#### WORK TASK:
Where the line containing "Given: Expand App" appears in the entries below, begin there and output every line through the last, exactly, minus the pictures.

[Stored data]

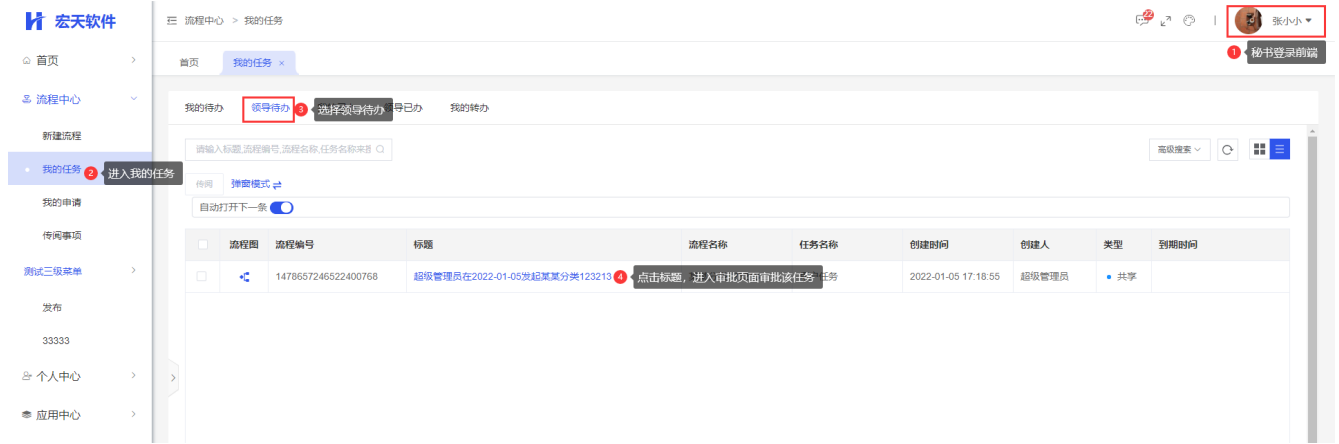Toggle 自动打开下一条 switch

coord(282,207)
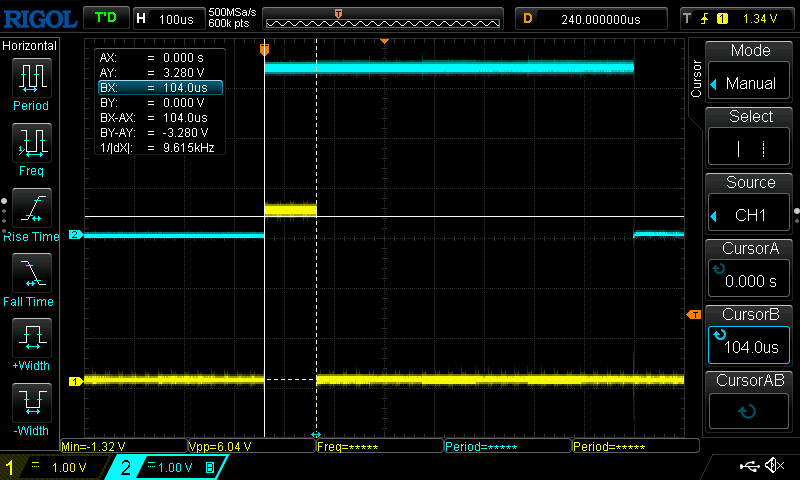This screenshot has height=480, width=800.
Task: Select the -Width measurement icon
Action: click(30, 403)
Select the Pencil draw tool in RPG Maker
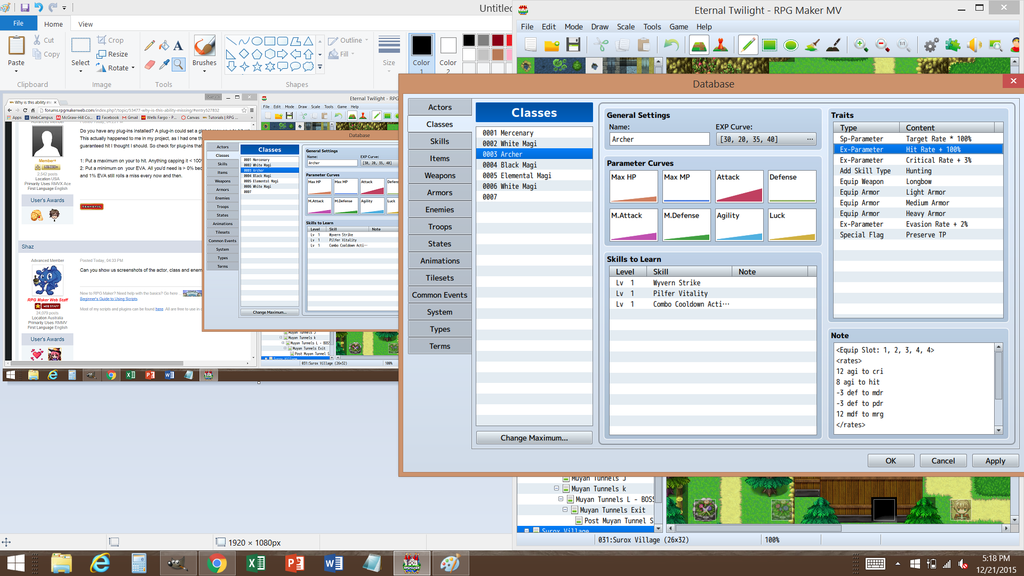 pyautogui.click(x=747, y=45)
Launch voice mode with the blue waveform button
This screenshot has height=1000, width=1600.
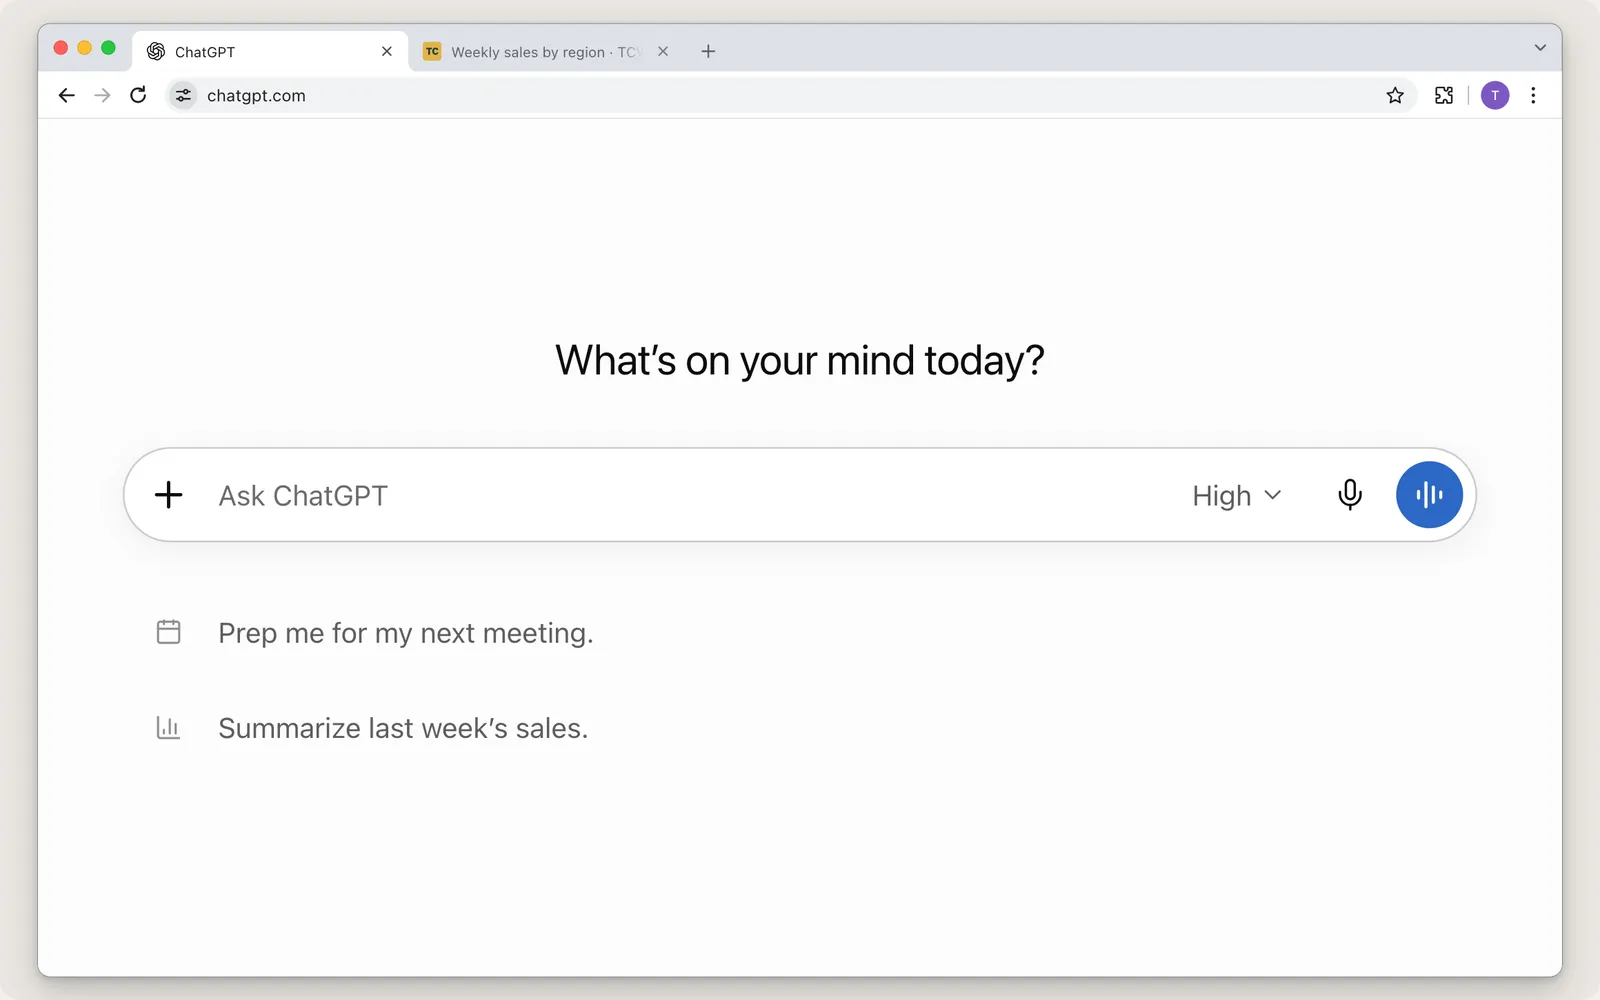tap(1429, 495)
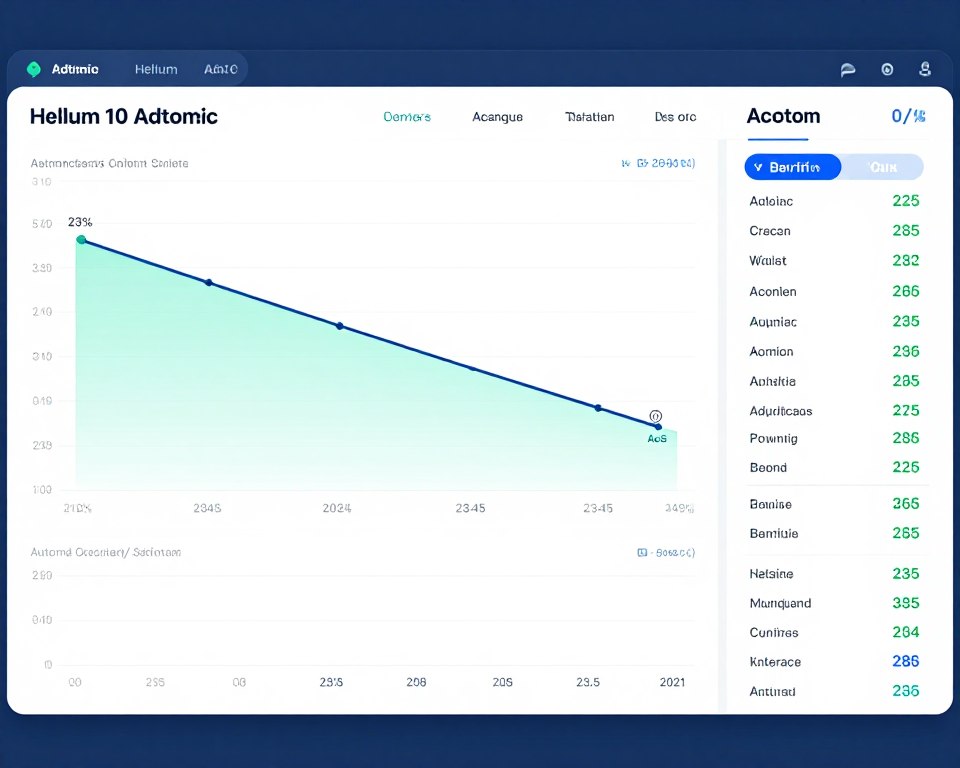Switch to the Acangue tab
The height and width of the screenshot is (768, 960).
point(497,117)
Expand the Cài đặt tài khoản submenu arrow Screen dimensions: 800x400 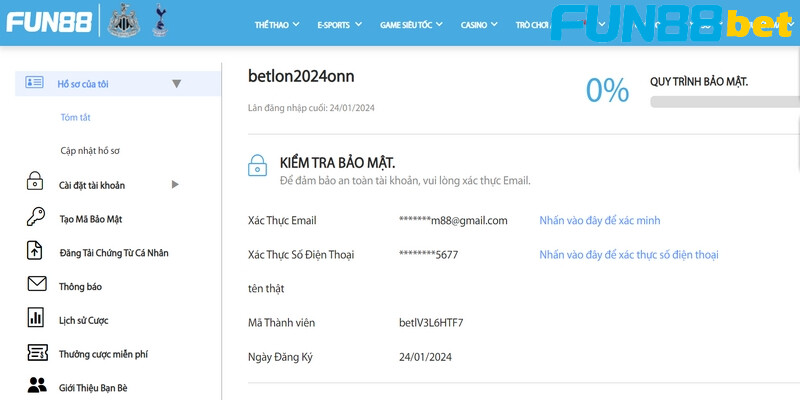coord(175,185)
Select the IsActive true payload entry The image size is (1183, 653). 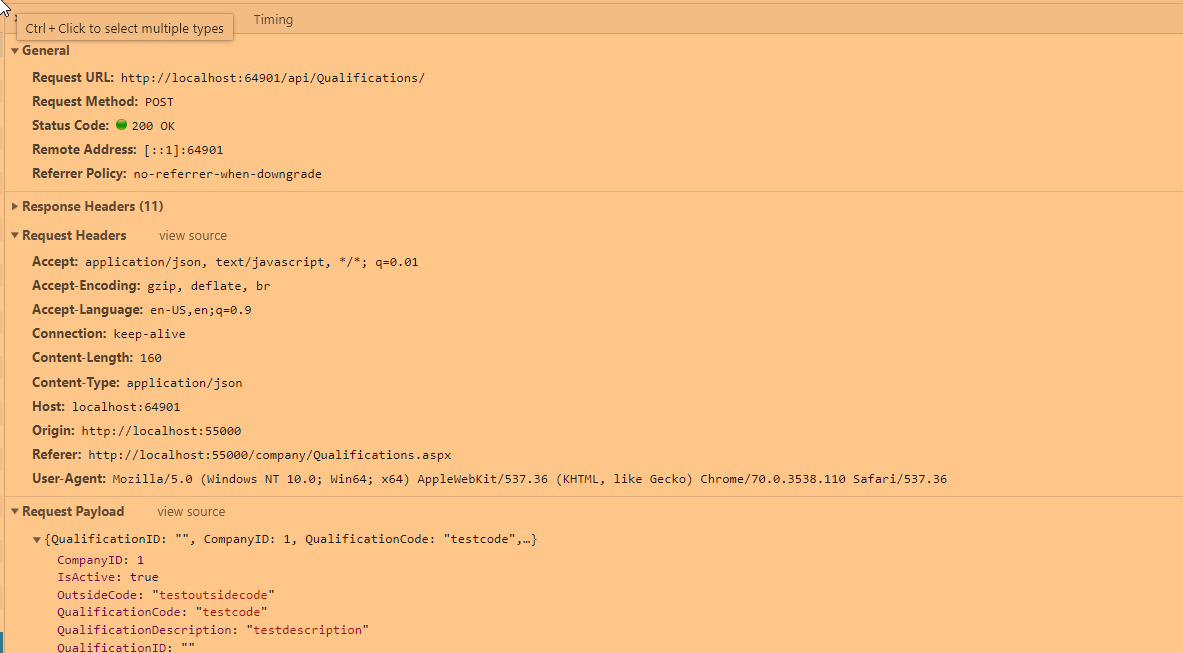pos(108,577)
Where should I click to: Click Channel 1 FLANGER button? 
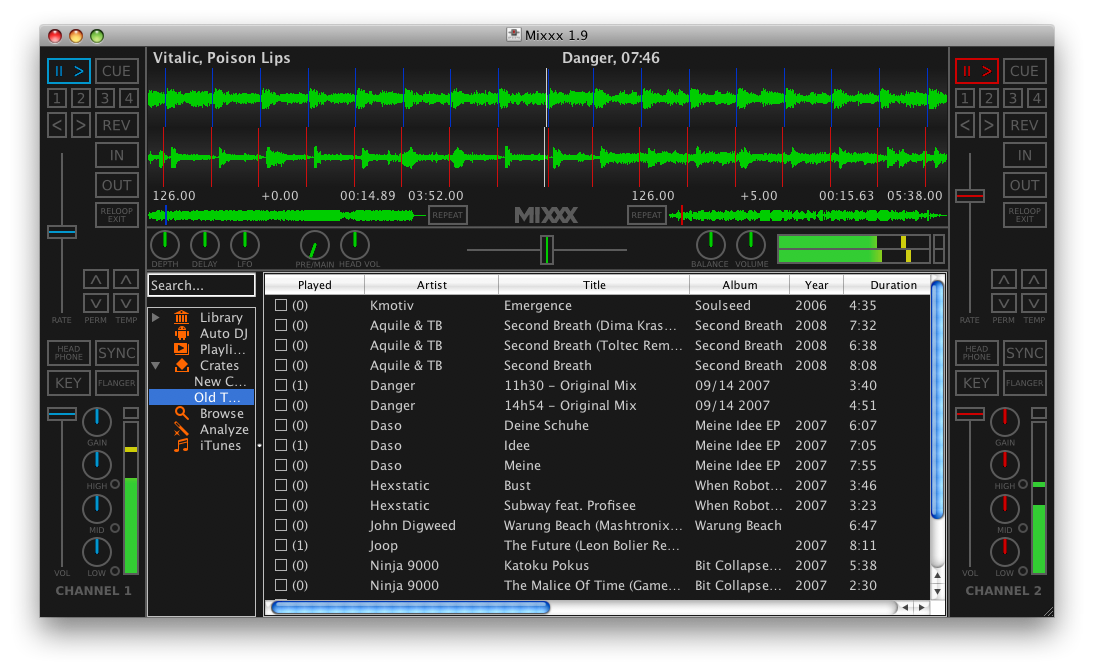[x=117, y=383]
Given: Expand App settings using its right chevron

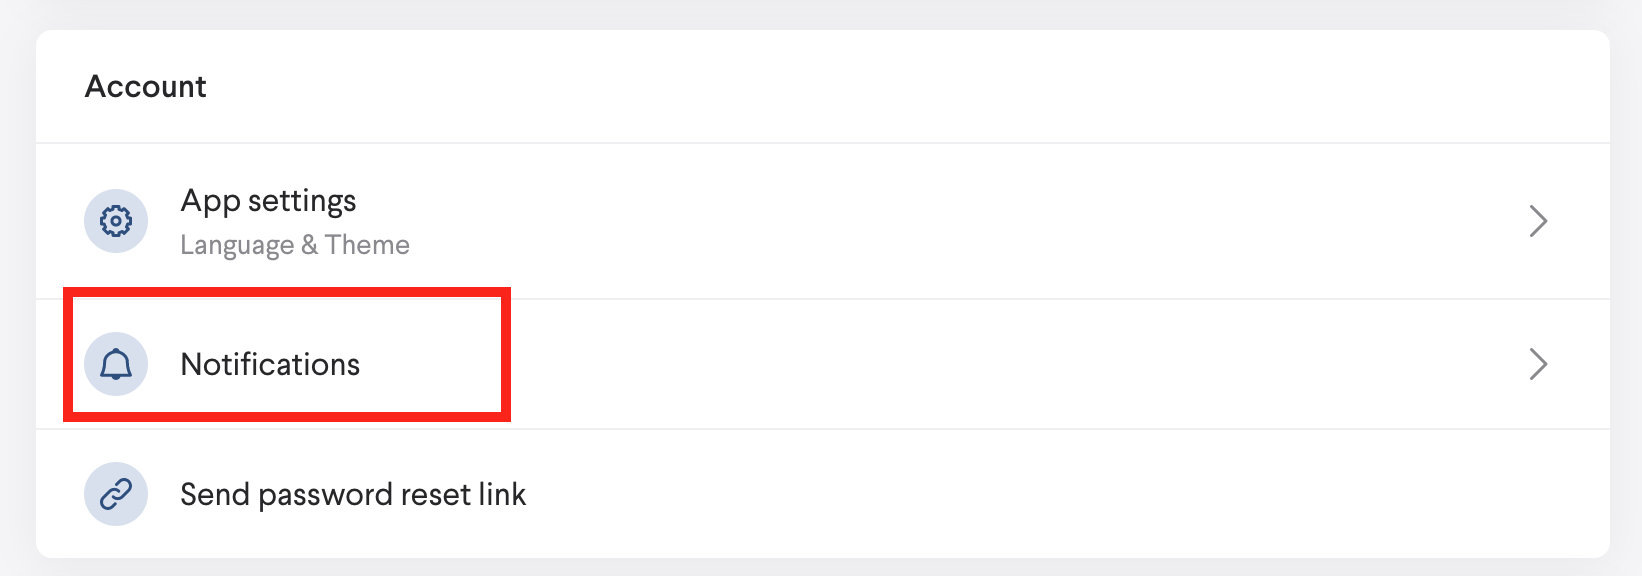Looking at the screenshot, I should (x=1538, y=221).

#### WORKED SOLUTION:
Given: Expand App settings using its right chevron

Looking at the screenshot, I should (x=1538, y=221).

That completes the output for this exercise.